EXERCISE TASK =
Swap "computer-use agent" for "desktop automation agent" everywhere it occurs in the records below, and reproduce the records with nothing else changed.

AVAILABLE RECORDS =
-- start --

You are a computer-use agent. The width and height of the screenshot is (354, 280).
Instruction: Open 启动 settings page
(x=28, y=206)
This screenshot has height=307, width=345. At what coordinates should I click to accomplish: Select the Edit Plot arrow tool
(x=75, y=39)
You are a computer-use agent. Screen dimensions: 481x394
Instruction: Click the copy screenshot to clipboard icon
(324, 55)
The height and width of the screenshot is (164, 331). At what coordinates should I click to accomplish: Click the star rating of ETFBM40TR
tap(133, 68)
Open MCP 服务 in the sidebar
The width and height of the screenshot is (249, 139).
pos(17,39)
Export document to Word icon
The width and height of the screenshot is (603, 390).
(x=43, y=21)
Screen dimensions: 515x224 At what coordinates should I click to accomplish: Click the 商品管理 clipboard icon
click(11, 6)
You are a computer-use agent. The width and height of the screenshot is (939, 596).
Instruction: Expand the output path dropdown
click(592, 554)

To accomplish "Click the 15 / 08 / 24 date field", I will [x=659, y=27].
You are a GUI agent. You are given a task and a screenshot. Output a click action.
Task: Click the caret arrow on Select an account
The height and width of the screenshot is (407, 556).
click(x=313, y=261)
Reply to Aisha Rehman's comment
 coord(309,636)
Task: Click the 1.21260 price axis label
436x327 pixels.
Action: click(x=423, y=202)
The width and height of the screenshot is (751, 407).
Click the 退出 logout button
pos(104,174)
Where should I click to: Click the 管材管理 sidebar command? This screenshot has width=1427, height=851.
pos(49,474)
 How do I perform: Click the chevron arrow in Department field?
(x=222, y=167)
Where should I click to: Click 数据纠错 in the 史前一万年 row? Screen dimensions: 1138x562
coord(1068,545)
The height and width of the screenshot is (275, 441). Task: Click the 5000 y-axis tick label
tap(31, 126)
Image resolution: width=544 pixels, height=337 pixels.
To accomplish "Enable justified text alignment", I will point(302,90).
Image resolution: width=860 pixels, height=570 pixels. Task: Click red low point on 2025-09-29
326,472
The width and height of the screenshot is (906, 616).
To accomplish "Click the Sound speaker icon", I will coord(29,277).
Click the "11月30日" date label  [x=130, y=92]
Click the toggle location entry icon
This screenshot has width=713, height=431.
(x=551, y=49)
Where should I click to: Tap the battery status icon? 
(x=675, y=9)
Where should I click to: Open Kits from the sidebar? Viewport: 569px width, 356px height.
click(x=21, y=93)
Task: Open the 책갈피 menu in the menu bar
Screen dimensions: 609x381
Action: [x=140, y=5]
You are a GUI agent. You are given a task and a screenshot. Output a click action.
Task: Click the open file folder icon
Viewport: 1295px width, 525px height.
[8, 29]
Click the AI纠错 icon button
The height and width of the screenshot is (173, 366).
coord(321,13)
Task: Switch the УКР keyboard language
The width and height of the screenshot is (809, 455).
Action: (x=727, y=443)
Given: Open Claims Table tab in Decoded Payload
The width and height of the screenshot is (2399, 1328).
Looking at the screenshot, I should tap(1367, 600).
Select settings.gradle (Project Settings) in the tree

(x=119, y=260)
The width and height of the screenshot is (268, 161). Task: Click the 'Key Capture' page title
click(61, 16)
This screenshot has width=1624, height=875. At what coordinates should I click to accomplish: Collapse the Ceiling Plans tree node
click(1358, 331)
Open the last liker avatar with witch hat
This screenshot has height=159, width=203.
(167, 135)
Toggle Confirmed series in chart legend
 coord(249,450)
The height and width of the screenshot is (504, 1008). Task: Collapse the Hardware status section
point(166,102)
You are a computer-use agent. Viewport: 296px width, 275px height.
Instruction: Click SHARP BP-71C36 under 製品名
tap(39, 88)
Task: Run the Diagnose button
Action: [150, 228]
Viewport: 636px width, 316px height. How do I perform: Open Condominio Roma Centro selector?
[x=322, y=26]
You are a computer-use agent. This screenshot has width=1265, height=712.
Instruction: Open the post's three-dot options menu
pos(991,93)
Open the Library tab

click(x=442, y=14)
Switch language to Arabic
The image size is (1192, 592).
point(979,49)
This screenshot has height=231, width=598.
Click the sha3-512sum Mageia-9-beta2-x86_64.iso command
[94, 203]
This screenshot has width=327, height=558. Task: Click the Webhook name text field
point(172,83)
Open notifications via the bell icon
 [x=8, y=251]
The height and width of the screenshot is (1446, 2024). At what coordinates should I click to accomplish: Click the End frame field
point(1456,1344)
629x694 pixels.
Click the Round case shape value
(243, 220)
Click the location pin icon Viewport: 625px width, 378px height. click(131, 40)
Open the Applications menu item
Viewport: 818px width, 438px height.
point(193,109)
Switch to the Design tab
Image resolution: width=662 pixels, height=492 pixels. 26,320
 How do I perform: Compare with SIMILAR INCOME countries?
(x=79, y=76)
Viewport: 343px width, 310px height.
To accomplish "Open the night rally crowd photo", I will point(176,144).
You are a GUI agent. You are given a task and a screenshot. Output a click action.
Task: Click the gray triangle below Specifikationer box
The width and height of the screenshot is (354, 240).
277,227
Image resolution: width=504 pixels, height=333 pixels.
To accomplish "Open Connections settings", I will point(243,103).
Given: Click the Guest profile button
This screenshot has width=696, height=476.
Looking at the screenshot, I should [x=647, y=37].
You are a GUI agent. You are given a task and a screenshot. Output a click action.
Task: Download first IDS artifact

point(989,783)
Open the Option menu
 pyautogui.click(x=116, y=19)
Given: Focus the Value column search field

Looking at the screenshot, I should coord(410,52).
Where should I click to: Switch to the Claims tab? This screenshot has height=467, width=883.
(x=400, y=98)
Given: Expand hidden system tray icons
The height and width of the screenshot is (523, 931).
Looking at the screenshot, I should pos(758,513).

-- end --

RESPONSE =
You are a desktop automation agent. The width and height of the screenshot is (354, 280).
Instruction: Open 启动 settings page
(x=28, y=206)
This screenshot has height=307, width=345. At what coordinates should I click to accomplish: Select the Edit Plot arrow tool
(x=75, y=39)
You are a desktop automation agent. Screen dimensions: 481x394
Instruction: Click the copy screenshot to clipboard icon
(324, 55)
The height and width of the screenshot is (164, 331). At what coordinates should I click to accomplish: Click the star rating of ETFBM40TR
tap(133, 68)
Open MCP 服务 in the sidebar
The width and height of the screenshot is (249, 139).
pos(17,39)
Export document to Word icon
The width and height of the screenshot is (603, 390).
(x=43, y=21)
Screen dimensions: 515x224 At what coordinates should I click to accomplish: Click the 商品管理 clipboard icon
click(11, 6)
You are a desktop automation agent. The width and height of the screenshot is (939, 596).
Instruction: Expand the output path dropdown
click(592, 554)

To accomplish "Click the 15 / 08 / 24 date field", I will [x=659, y=27].
You are a GUI agent. You are given a task and a screenshot. Output a click action.
Task: Click the caret arrow on Select an account
The height and width of the screenshot is (407, 556).
click(x=313, y=261)
Reply to Aisha Rehman's comment
 coord(309,636)
Task: Click the 1.21260 price axis label
436x327 pixels.
Action: click(x=423, y=202)
The width and height of the screenshot is (751, 407).
Click the 退出 logout button
pos(104,174)
Where should I click to: Click the 管材管理 sidebar command? This screenshot has width=1427, height=851.
pos(49,474)
 How do I perform: Click the chevron arrow in Department field?
(x=222, y=167)
Where should I click to: Click 数据纠错 in the 史前一万年 row? Screen dimensions: 1138x562
coord(1068,545)
The height and width of the screenshot is (275, 441). Task: Click the 5000 y-axis tick label
tap(31, 126)
Image resolution: width=544 pixels, height=337 pixels.
To accomplish "Enable justified text alignment", I will point(302,90).
Image resolution: width=860 pixels, height=570 pixels. Task: Click red low point on 2025-09-29
326,472
The width and height of the screenshot is (906, 616).
To accomplish "Click the Sound speaker icon", I will coord(29,277).
Click the "11月30日" date label  [x=130, y=92]
Click the toggle location entry icon
This screenshot has width=713, height=431.
(x=551, y=49)
Where should I click to: Tap the battery status icon? 
(x=675, y=9)
Where should I click to: Open Kits from the sidebar? Viewport: 569px width, 356px height.
click(x=21, y=93)
Task: Open the 책갈피 menu in the menu bar
Screen dimensions: 609x381
Action: [x=140, y=5]
You are a GUI agent. You are given a task and a screenshot. Output a click action.
Task: Click the open file folder icon
Viewport: 1295px width, 525px height.
[8, 29]
Click the AI纠错 icon button
The height and width of the screenshot is (173, 366).
coord(321,13)
Task: Switch the УКР keyboard language
The width and height of the screenshot is (809, 455).
Action: (x=727, y=443)
Given: Open Claims Table tab in Decoded Payload
The width and height of the screenshot is (2399, 1328).
Looking at the screenshot, I should tap(1367, 600).
Select settings.gradle (Project Settings) in the tree

(x=119, y=260)
The width and height of the screenshot is (268, 161). Task: Click the 'Key Capture' page title
click(61, 16)
This screenshot has width=1624, height=875. At what coordinates should I click to accomplish: Collapse the Ceiling Plans tree node
click(1358, 331)
Open the last liker avatar with witch hat
This screenshot has height=159, width=203.
(167, 135)
Toggle Confirmed series in chart legend
 coord(249,450)
The height and width of the screenshot is (504, 1008). Task: Collapse the Hardware status section
point(166,102)
You are a desktop automation agent. Viewport: 296px width, 275px height.
Instruction: Click SHARP BP-71C36 under 製品名
tap(39, 88)
Task: Run the Diagnose button
Action: [150, 228]
Viewport: 636px width, 316px height. How do I perform: Open Condominio Roma Centro selector?
[x=322, y=26]
You are a desktop automation agent. This screenshot has width=1265, height=712.
Instruction: Open the post's three-dot options menu
pos(991,93)
Open the Library tab

click(x=442, y=14)
Switch language to Arabic
The image size is (1192, 592).
point(979,49)
This screenshot has height=231, width=598.
Click the sha3-512sum Mageia-9-beta2-x86_64.iso command
[94, 203]
This screenshot has width=327, height=558. Task: Click the Webhook name text field
point(172,83)
Open notifications via the bell icon
 [x=8, y=251]
The height and width of the screenshot is (1446, 2024). At what coordinates should I click to accomplish: Click the End frame field
point(1456,1344)
629x694 pixels.
Click the Round case shape value
(243, 220)
Click the location pin icon Viewport: 625px width, 378px height. click(131, 40)
Open the Applications menu item
Viewport: 818px width, 438px height.
point(193,109)
Switch to the Design tab
Image resolution: width=662 pixels, height=492 pixels. 26,320
 How do I perform: Compare with SIMILAR INCOME countries?
(x=79, y=76)
Viewport: 343px width, 310px height.
To accomplish "Open the night rally crowd photo", I will point(176,144).
You are a GUI agent. You are given a task and a screenshot. Output a click action.
Task: Click the gray triangle below Specifikationer box
The width and height of the screenshot is (354, 240).
277,227
Image resolution: width=504 pixels, height=333 pixels.
To accomplish "Open Connections settings", I will point(243,103).
Given: Click the Guest profile button
This screenshot has width=696, height=476.
Looking at the screenshot, I should [x=647, y=37].
You are a GUI agent. You are given a task and a screenshot. Output a click action.
Task: Download first IDS artifact

point(989,783)
Open the Option menu
 pyautogui.click(x=116, y=19)
Given: Focus the Value column search field

Looking at the screenshot, I should coord(410,52).
Where should I click to: Switch to the Claims tab? This screenshot has height=467, width=883.
(x=400, y=98)
Given: Expand hidden system tray icons
The height and width of the screenshot is (523, 931).
Looking at the screenshot, I should pos(758,513).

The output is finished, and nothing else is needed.